As of press time, Github cannot be opened:
The largest dark web hosting company was attacked, reducing 7,600 websites
< / p>
According to ZDNet, Daniel’s Hosting (DH) , the largest free web hosting provider on the Dark Web, was hit for the second time in 16 months. Hacking: The attacker deleted the entire database hosted by the Web, and nearly 7,600 websites went offline.
On March 10th, German software developer Daniel Winzen issued a statement saying that the attacker accessed the backend of DH, deleted all the databases related to the host, deleted the database account of Winzen, and created a new one. Account. Winzen discovered the invasion the next day, but it was too late. Worst of all, he did not design a backup. (If there is a backup, the host may receive it. To the court) .

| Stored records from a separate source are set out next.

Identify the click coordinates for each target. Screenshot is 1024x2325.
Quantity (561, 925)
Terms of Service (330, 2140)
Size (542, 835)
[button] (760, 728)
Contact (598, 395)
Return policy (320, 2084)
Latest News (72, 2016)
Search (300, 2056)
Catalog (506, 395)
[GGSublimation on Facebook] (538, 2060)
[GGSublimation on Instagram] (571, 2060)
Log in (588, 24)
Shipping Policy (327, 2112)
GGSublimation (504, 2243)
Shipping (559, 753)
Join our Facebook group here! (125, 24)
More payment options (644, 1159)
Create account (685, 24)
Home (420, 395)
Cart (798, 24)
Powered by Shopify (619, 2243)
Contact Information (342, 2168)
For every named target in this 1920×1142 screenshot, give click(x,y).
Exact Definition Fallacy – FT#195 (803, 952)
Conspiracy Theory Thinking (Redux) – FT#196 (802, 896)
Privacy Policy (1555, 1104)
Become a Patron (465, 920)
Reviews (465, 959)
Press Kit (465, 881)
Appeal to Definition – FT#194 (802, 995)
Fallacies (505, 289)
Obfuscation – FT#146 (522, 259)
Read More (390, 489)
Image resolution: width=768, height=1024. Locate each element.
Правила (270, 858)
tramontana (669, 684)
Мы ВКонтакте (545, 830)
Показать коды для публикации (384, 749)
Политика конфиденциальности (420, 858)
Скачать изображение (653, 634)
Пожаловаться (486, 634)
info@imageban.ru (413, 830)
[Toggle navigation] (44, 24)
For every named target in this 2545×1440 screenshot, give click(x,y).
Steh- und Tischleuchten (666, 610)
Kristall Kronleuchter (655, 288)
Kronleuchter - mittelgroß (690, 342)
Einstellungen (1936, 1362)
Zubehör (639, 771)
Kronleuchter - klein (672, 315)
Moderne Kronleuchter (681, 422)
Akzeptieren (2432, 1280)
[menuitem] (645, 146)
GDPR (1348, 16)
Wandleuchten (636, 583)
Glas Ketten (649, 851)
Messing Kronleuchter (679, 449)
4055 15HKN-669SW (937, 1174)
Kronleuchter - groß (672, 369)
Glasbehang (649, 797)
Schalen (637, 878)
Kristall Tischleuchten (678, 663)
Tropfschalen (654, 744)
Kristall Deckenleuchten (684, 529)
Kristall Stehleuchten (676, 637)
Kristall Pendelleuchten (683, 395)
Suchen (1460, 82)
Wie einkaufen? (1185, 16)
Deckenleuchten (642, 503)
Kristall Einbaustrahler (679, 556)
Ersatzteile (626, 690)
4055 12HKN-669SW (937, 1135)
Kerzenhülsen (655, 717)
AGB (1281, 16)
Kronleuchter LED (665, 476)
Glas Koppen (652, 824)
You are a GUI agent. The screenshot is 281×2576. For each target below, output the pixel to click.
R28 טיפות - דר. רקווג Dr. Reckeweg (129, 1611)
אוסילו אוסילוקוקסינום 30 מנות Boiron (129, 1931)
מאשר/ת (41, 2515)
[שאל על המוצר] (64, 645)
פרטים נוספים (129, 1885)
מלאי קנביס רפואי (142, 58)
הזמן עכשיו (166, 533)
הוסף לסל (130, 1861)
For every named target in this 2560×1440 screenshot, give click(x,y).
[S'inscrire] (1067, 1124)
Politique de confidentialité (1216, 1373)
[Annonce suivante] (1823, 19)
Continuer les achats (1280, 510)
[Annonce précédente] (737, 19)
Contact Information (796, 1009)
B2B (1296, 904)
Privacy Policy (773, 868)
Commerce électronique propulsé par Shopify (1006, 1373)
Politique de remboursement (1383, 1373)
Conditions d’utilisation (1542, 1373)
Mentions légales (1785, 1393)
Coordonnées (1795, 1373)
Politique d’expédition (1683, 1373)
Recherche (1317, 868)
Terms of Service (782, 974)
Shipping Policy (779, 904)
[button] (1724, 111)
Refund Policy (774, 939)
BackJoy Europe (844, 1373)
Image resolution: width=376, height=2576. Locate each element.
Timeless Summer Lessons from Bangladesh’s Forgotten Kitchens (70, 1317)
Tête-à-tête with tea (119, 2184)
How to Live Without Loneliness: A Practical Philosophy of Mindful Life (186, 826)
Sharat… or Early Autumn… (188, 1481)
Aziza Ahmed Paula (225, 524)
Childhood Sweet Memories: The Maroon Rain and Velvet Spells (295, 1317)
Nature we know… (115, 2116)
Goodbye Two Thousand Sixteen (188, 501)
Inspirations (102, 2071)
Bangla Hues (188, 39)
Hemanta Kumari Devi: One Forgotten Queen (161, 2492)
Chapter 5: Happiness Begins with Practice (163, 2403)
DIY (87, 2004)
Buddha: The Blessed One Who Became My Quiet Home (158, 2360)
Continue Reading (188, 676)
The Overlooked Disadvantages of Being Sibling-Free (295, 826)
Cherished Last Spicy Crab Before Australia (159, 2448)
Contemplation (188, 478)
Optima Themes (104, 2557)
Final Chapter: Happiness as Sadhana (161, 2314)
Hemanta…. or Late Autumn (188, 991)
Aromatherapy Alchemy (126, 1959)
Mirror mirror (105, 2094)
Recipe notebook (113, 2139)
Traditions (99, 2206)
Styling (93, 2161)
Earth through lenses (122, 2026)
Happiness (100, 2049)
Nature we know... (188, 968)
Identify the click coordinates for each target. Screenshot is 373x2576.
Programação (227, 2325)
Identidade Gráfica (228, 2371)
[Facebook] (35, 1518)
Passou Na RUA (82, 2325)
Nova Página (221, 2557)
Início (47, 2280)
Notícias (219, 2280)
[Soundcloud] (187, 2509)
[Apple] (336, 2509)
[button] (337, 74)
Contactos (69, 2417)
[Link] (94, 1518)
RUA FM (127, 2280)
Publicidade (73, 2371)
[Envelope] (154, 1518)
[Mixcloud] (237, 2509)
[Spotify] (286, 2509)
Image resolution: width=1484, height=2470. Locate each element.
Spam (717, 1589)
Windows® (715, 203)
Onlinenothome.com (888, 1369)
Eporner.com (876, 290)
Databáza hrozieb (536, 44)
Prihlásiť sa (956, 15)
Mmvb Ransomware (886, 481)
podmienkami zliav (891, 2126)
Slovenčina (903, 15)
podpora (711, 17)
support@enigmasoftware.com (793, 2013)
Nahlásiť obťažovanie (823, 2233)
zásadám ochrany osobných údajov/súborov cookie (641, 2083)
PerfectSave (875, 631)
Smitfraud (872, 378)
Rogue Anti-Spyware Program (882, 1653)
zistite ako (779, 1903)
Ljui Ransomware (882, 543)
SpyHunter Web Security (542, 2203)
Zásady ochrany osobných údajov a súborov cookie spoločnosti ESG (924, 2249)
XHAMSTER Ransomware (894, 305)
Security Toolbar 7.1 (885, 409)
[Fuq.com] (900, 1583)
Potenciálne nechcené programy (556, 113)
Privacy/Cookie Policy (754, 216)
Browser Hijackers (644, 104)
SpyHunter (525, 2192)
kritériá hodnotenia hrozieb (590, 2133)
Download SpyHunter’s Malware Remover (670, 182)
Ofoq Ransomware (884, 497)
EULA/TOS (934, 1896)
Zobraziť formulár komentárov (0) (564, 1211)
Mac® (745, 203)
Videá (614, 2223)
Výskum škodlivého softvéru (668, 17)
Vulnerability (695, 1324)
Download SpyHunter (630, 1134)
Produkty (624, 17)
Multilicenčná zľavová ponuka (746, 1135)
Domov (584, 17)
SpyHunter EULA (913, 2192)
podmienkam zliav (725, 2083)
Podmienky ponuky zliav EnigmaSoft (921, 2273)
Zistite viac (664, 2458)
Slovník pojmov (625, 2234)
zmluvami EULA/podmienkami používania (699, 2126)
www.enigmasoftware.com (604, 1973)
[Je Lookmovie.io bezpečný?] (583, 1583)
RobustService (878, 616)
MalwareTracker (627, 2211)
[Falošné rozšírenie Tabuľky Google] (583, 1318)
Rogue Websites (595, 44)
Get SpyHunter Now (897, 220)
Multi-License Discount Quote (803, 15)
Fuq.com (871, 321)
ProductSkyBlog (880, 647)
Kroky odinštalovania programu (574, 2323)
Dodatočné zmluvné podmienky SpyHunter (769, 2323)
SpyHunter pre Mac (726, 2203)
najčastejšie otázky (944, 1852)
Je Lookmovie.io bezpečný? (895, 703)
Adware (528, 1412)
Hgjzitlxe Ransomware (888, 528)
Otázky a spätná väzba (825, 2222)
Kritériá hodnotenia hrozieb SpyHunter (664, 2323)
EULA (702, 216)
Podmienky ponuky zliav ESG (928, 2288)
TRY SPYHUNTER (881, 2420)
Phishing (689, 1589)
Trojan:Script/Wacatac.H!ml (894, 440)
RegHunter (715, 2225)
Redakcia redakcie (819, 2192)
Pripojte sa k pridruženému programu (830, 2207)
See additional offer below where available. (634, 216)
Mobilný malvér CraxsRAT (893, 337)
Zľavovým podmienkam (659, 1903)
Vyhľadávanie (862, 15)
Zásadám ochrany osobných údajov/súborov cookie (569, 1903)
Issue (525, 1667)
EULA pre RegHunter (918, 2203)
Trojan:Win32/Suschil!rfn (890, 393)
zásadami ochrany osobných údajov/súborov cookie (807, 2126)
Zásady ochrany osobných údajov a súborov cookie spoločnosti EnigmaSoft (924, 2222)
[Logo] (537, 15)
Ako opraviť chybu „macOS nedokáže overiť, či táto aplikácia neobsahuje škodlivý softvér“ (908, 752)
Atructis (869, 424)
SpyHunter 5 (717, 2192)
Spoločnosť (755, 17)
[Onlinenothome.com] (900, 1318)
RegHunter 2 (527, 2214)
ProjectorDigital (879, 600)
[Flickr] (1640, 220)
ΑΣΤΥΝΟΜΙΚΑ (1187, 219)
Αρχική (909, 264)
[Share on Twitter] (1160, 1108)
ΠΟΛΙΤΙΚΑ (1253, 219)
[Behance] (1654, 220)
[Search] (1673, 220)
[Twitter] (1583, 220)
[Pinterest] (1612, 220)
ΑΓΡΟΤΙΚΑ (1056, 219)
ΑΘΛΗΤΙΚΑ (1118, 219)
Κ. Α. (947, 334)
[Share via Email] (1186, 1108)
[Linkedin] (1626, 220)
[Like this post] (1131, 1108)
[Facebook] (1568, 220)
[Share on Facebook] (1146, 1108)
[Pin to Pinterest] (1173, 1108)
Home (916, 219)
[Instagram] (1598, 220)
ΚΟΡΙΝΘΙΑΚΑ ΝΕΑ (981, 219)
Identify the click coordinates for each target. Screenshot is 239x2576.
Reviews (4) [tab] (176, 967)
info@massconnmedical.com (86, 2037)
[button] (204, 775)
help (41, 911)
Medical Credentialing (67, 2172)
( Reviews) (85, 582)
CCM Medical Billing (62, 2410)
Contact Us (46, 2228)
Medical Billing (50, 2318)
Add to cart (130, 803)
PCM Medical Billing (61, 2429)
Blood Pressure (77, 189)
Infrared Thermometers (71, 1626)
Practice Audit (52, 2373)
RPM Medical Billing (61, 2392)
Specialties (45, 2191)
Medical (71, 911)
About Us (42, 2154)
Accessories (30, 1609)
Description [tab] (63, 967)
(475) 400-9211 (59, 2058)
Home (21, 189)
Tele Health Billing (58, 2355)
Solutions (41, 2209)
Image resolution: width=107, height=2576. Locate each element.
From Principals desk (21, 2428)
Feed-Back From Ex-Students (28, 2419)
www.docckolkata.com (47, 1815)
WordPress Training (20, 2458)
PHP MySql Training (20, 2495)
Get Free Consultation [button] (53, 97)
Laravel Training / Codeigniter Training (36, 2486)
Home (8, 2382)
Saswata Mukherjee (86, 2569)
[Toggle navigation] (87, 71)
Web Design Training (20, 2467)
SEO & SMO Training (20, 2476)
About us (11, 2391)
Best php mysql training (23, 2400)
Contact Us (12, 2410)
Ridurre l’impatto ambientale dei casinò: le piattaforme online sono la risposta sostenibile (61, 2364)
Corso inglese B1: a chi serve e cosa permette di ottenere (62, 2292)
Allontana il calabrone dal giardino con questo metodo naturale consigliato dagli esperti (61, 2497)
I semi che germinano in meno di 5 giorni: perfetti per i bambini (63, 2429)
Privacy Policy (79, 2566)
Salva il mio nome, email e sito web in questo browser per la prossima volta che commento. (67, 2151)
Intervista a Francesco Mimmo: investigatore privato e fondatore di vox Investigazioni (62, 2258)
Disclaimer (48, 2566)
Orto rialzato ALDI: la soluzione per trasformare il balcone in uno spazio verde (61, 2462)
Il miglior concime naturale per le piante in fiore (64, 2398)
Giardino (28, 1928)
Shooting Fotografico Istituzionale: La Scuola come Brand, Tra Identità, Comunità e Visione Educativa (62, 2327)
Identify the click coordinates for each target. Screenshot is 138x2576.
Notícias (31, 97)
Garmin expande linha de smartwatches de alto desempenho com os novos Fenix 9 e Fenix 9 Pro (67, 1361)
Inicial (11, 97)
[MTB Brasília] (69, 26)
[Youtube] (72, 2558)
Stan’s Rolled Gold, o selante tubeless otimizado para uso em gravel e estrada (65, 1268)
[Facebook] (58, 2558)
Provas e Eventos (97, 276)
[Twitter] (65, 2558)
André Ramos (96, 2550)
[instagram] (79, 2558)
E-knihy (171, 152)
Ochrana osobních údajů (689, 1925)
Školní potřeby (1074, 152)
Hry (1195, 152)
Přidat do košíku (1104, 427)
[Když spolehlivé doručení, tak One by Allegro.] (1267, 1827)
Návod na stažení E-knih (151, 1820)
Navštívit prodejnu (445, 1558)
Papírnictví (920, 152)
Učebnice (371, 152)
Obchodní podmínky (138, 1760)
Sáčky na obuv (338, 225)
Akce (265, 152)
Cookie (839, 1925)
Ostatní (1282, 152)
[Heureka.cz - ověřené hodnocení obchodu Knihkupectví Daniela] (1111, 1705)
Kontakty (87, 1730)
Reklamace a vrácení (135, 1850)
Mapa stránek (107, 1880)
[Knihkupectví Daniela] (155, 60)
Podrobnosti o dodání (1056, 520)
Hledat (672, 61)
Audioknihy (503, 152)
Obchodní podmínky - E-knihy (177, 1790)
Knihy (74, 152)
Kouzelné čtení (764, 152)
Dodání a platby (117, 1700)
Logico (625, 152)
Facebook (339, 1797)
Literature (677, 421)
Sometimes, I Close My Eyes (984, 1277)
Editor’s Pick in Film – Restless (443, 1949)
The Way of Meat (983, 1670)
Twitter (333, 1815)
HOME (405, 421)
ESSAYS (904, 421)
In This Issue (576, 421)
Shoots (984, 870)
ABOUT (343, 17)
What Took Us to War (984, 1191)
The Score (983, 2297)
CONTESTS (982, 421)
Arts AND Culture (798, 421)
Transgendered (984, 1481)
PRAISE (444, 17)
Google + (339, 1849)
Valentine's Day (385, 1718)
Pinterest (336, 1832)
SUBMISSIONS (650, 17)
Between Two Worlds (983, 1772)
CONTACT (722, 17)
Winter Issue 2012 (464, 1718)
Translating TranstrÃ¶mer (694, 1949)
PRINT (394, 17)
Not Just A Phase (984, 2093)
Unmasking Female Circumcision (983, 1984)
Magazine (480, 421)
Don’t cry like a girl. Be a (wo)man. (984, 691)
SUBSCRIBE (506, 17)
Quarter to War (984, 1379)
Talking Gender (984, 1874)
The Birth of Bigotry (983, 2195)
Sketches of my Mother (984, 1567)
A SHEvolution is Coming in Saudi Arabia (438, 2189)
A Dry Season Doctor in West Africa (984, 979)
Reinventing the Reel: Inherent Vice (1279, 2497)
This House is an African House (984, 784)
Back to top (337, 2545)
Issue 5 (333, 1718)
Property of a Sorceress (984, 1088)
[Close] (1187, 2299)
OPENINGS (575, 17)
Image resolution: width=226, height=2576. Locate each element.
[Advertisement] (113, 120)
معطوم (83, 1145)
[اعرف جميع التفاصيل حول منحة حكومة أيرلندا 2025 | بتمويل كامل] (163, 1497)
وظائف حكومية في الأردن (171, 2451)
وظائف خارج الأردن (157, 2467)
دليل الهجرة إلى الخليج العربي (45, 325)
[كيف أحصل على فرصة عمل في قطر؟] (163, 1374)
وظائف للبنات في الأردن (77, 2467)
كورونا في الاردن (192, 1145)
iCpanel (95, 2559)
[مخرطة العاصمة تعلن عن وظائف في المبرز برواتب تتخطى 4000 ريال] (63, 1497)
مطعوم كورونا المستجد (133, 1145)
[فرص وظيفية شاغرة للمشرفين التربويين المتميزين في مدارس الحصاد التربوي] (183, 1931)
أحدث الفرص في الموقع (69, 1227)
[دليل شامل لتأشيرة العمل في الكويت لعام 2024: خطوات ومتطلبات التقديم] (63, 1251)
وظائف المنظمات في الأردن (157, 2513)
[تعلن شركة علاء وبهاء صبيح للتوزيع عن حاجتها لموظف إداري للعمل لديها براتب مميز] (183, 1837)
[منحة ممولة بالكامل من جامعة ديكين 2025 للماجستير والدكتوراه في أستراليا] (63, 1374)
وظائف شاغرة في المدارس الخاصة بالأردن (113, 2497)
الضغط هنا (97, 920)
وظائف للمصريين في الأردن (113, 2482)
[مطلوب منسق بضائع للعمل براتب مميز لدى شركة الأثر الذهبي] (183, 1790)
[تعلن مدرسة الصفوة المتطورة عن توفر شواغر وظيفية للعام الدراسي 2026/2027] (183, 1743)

Winzen said he did not know how the hacker had invaded, and said that he was busy with other projects and had no time to investigate the matter. Because this hosting site is more of a hobby for him, Winzen doesn’t take it seriously.
Winzen pointed out that this incident will only affect DH back-end database accounts, and will not affect user accounts for sites hosted on the DH hosting platform.
But at the same time, Winzen reminded that users should regard the password of their DH account as “leakage”, if other accounts use the same password, it needs to be modified.
After this incident, Winzen said the hosting service will be shut down.
After all, this is just a part-time project for Winzen outside of full-time work, “trying to keep the server away from illegalAnd fraudulent websites are very time consuming. “.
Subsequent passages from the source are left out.